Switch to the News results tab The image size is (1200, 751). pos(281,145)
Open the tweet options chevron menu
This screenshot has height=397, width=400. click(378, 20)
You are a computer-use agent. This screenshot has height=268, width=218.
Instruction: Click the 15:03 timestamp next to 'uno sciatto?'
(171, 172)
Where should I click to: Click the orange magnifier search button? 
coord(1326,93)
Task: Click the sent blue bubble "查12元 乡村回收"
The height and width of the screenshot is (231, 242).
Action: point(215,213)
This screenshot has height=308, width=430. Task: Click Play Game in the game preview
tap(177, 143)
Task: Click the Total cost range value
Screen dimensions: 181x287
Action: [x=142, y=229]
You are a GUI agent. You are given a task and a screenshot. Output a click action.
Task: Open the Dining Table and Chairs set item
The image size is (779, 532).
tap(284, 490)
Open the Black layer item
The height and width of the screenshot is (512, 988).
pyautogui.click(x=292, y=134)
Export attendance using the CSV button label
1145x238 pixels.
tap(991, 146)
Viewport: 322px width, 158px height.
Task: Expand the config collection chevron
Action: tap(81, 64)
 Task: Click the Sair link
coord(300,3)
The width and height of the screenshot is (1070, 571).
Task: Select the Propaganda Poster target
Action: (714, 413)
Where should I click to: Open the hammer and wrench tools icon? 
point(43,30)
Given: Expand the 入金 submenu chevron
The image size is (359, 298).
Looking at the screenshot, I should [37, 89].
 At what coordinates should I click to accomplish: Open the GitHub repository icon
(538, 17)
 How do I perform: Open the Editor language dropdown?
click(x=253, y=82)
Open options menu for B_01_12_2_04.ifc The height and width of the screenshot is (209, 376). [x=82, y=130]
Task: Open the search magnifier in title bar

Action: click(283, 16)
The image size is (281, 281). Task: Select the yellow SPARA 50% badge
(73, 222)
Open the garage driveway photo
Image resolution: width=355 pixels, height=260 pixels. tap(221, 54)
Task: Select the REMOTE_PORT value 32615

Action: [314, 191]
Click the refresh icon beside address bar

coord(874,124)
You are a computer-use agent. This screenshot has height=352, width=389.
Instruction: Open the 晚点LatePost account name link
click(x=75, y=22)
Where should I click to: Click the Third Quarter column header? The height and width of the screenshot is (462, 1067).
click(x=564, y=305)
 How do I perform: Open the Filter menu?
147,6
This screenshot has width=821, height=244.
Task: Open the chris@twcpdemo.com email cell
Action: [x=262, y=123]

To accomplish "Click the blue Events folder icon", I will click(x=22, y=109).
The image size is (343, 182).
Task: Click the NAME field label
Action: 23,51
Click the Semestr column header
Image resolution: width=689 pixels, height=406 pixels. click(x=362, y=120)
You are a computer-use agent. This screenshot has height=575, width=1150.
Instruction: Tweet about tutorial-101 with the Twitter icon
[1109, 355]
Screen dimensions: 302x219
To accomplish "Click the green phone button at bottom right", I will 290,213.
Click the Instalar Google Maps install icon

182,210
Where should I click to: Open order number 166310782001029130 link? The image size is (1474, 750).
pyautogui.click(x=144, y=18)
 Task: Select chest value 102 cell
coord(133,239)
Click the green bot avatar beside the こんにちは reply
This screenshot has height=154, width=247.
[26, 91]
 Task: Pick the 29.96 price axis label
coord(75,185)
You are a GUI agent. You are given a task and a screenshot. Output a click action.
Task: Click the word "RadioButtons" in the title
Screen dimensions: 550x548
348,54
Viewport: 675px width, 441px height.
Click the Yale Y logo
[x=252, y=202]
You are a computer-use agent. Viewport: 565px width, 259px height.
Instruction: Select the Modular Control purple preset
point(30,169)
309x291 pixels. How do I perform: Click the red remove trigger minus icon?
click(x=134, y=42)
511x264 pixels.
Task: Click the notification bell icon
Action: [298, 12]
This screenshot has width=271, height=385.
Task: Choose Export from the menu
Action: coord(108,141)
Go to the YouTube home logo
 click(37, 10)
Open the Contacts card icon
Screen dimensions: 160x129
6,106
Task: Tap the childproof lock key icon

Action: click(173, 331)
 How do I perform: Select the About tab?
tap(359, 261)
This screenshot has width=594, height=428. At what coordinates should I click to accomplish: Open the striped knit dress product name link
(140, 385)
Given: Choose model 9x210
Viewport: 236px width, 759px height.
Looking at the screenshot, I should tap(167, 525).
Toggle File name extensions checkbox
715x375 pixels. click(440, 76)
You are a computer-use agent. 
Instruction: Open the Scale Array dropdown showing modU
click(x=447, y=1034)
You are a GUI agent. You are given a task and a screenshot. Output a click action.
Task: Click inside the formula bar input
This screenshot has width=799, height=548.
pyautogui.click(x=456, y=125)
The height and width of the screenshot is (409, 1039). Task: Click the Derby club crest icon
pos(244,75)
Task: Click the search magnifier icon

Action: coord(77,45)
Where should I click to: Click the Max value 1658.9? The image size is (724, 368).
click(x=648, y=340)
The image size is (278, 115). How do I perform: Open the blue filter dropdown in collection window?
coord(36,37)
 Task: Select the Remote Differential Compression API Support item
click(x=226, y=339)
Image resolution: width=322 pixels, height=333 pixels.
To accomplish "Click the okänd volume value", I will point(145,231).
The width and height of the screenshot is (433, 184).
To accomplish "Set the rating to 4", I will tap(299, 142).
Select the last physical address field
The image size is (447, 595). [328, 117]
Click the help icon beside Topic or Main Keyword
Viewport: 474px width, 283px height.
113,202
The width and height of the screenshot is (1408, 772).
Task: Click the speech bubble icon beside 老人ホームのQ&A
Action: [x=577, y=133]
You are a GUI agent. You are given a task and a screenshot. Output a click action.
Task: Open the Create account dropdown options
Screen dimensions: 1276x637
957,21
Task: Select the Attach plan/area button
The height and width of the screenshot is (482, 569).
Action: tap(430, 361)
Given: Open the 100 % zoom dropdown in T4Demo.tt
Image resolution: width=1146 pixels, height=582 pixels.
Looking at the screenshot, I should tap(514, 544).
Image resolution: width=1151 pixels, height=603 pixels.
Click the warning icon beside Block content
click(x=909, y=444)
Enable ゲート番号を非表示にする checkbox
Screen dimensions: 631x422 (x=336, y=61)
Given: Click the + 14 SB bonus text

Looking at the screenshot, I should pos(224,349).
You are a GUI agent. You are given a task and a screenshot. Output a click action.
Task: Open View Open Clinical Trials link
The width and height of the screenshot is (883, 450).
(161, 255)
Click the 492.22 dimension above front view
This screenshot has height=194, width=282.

────────────────────

To do: An exact copy of every line above is needed.

Exercise answer:
Switch to the News results tab The image size is (1200, 751). pos(281,145)
Open the tweet options chevron menu
This screenshot has height=397, width=400. click(378, 20)
You are a computer-use agent. This screenshot has height=268, width=218.
Instruction: Click the 15:03 timestamp next to 'uno sciatto?'
(171, 172)
Where should I click to: Click the orange magnifier search button? 
coord(1326,93)
Task: Click the sent blue bubble "查12元 乡村回收"
The height and width of the screenshot is (231, 242).
Action: point(215,213)
This screenshot has height=308, width=430. Task: Click Play Game in the game preview
tap(177, 143)
Task: Click the Total cost range value
Screen dimensions: 181x287
Action: [x=142, y=229]
You are a GUI agent. You are given a task and a screenshot. Output a click action.
Task: Open the Dining Table and Chairs set item
The image size is (779, 532).
tap(284, 490)
Open the Black layer item
The height and width of the screenshot is (512, 988).
pyautogui.click(x=292, y=134)
Export attendance using the CSV button label
1145x238 pixels.
tap(991, 146)
Viewport: 322px width, 158px height.
Task: Expand the config collection chevron
Action: tap(81, 64)
 Task: Click the Sair link
coord(300,3)
The width and height of the screenshot is (1070, 571).
Task: Select the Propaganda Poster target
Action: (714, 413)
Where should I click to: Open the hammer and wrench tools icon? 
point(43,30)
Given: Expand the 入金 submenu chevron
The image size is (359, 298).
Looking at the screenshot, I should [37, 89].
 At what coordinates should I click to accomplish: Open the GitHub repository icon
(538, 17)
 How do I perform: Open the Editor language dropdown?
click(x=253, y=82)
Open options menu for B_01_12_2_04.ifc The height and width of the screenshot is (209, 376). [x=82, y=130]
Task: Open the search magnifier in title bar

Action: click(283, 16)
The image size is (281, 281). Task: Select the yellow SPARA 50% badge
(73, 222)
Open the garage driveway photo
Image resolution: width=355 pixels, height=260 pixels. tap(221, 54)
Task: Select the REMOTE_PORT value 32615

Action: [314, 191]
Click the refresh icon beside address bar

coord(874,124)
You are a computer-use agent. This screenshot has height=352, width=389.
Instruction: Open the 晚点LatePost account name link
click(x=75, y=22)
Where should I click to: Click the Third Quarter column header? The height and width of the screenshot is (462, 1067).
click(x=564, y=305)
 How do I perform: Open the Filter menu?
147,6
This screenshot has width=821, height=244.
Task: Open the chris@twcpdemo.com email cell
Action: [x=262, y=123]

To accomplish "Click the blue Events folder icon", I will click(x=22, y=109).
The image size is (343, 182).
Task: Click the NAME field label
Action: 23,51
Click the Semestr column header
Image resolution: width=689 pixels, height=406 pixels. click(x=362, y=120)
You are a computer-use agent. This screenshot has height=575, width=1150.
Instruction: Tweet about tutorial-101 with the Twitter icon
[1109, 355]
Screen dimensions: 302x219
To accomplish "Click the green phone button at bottom right", I will 290,213.
Click the Instalar Google Maps install icon

182,210
Where should I click to: Open order number 166310782001029130 link? The image size is (1474, 750).
pyautogui.click(x=144, y=18)
 Task: Select chest value 102 cell
coord(133,239)
Click the green bot avatar beside the こんにちは reply
This screenshot has height=154, width=247.
[26, 91]
 Task: Pick the 29.96 price axis label
coord(75,185)
You are a GUI agent. You are given a task and a screenshot. Output a click action.
Task: Click the word "RadioButtons" in the title
Screen dimensions: 550x548
348,54
Viewport: 675px width, 441px height.
Click the Yale Y logo
[x=252, y=202]
You are a computer-use agent. Viewport: 565px width, 259px height.
Instruction: Select the Modular Control purple preset
point(30,169)
309x291 pixels. How do I perform: Click the red remove trigger minus icon?
click(x=134, y=42)
511x264 pixels.
Task: Click the notification bell icon
Action: [298, 12]
This screenshot has width=271, height=385.
Task: Choose Export from the menu
Action: coord(108,141)
Go to the YouTube home logo
 click(37, 10)
Open the Contacts card icon
Screen dimensions: 160x129
6,106
Task: Tap the childproof lock key icon

Action: click(173, 331)
 How do I perform: Select the About tab?
tap(359, 261)
This screenshot has width=594, height=428. At what coordinates should I click to accomplish: Open the striped knit dress product name link
(140, 385)
Given: Choose model 9x210
Viewport: 236px width, 759px height.
Looking at the screenshot, I should tap(167, 525).
Toggle File name extensions checkbox
715x375 pixels. click(440, 76)
You are a computer-use agent. 
Instruction: Open the Scale Array dropdown showing modU
click(x=447, y=1034)
You are a GUI agent. You are given a task and a screenshot. Output a click action.
Task: Click inside the formula bar input
This screenshot has width=799, height=548.
pyautogui.click(x=456, y=125)
The height and width of the screenshot is (409, 1039). Task: Click the Derby club crest icon
pos(244,75)
Task: Click the search magnifier icon

Action: coord(77,45)
Where should I click to: Click the Max value 1658.9? The image size is (724, 368).
click(x=648, y=340)
The image size is (278, 115). How do I perform: Open the blue filter dropdown in collection window?
coord(36,37)
 Task: Select the Remote Differential Compression API Support item
click(x=226, y=339)
Image resolution: width=322 pixels, height=333 pixels.
To accomplish "Click the okänd volume value", I will point(145,231).
The width and height of the screenshot is (433, 184).
To accomplish "Set the rating to 4", I will tap(299, 142).
Select the last physical address field
The image size is (447, 595). [328, 117]
Click the help icon beside Topic or Main Keyword
Viewport: 474px width, 283px height.
113,202
The width and height of the screenshot is (1408, 772).
Task: Click the speech bubble icon beside 老人ホームのQ&A
Action: [x=577, y=133]
You are a GUI agent. You are given a task and a screenshot. Output a click action.
Task: Open the Create account dropdown options
Screen dimensions: 1276x637
957,21
Task: Select the Attach plan/area button
The height and width of the screenshot is (482, 569).
Action: tap(430, 361)
Given: Open the 100 % zoom dropdown in T4Demo.tt
Image resolution: width=1146 pixels, height=582 pixels.
Looking at the screenshot, I should tap(514, 544).
Image resolution: width=1151 pixels, height=603 pixels.
Click the warning icon beside Block content
click(x=909, y=444)
Enable ゲート番号を非表示にする checkbox
Screen dimensions: 631x422 (x=336, y=61)
Given: Click the + 14 SB bonus text

Looking at the screenshot, I should pos(224,349).
You are a GUI agent. You are given a task and a screenshot. Output a click action.
Task: Open View Open Clinical Trials link
The width and height of the screenshot is (883, 450).
(161, 255)
Click the 492.22 dimension above front view
This screenshot has height=194, width=282.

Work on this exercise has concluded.